=== Section Start ===

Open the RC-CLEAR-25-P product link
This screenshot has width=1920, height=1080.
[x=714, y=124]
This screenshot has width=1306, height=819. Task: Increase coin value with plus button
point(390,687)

=== Section End ===
=== Section Start ===

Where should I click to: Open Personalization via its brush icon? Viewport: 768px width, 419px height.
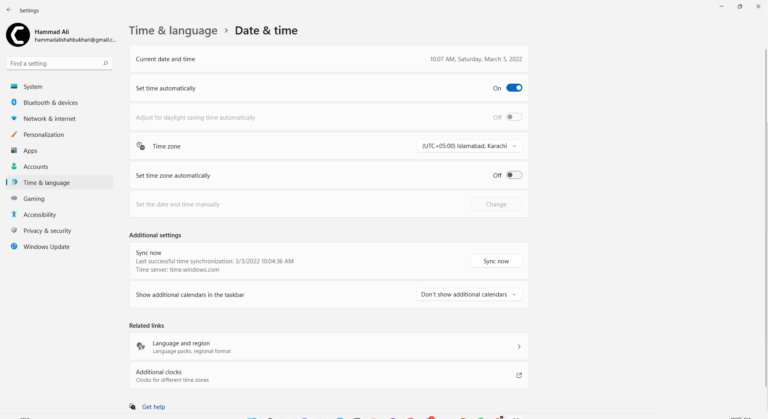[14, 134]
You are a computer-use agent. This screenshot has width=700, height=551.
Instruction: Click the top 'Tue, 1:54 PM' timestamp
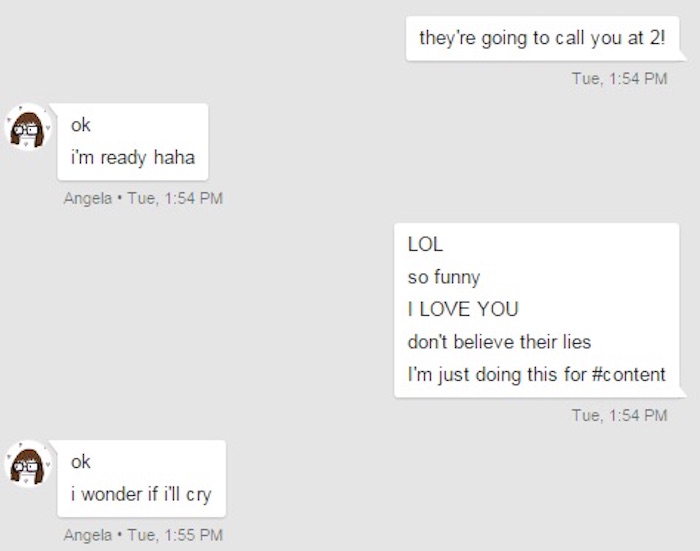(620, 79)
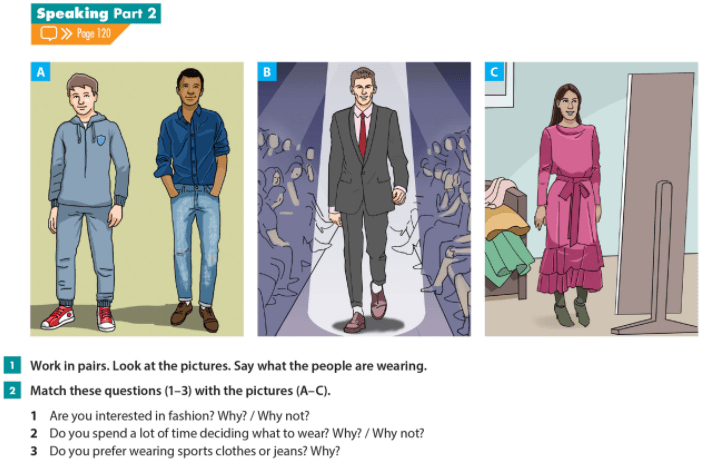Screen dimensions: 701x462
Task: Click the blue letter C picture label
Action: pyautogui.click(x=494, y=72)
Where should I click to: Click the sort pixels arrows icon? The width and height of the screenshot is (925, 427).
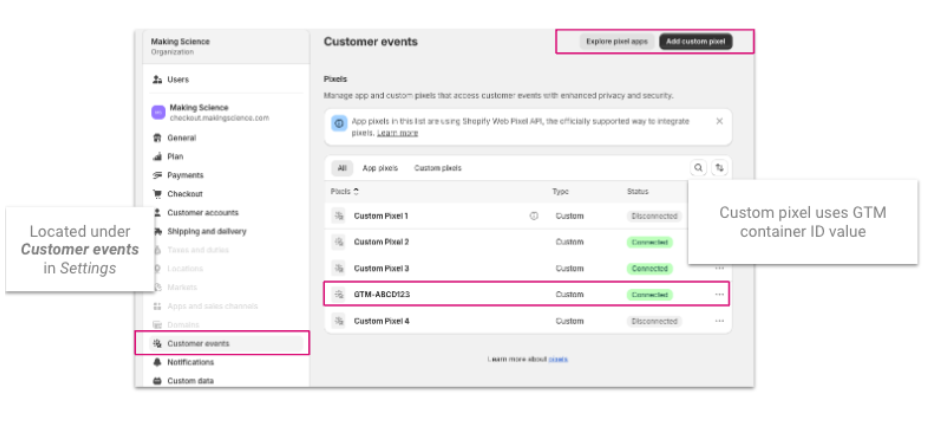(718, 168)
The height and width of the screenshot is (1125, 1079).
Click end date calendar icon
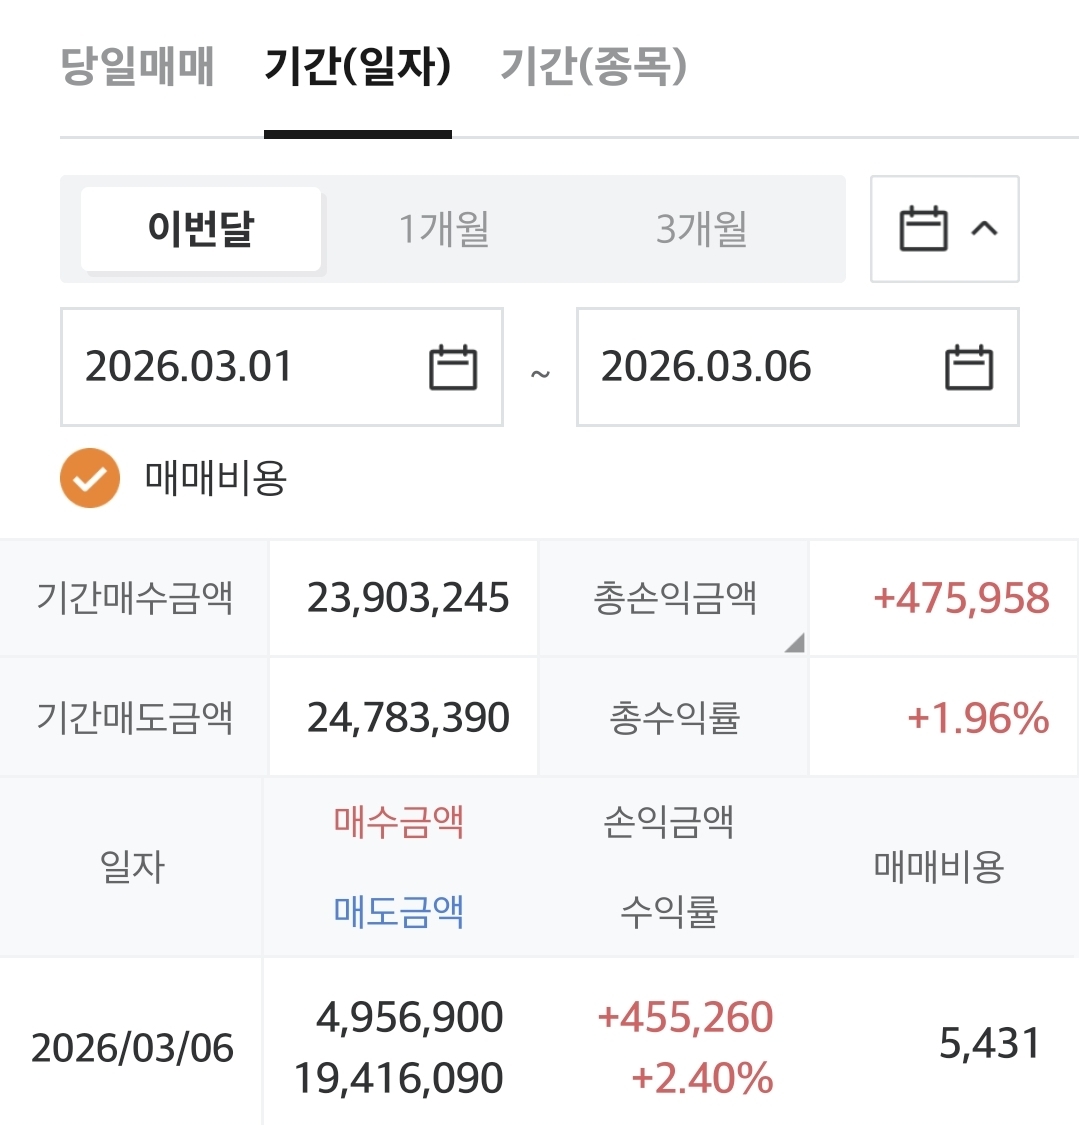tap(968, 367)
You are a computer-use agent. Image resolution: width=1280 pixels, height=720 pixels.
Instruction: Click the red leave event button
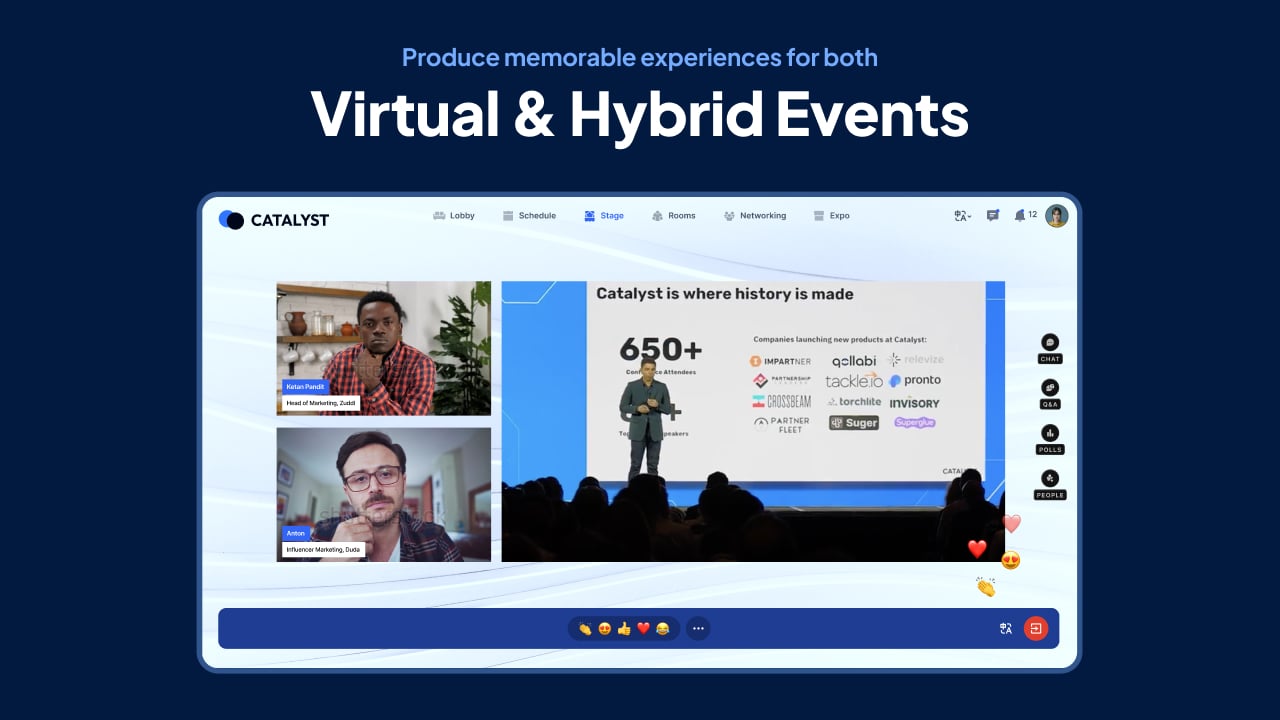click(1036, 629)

=== Section End ===

Find the lines in the data that hold the word "computer". Reply with how many there are and nothing more.

2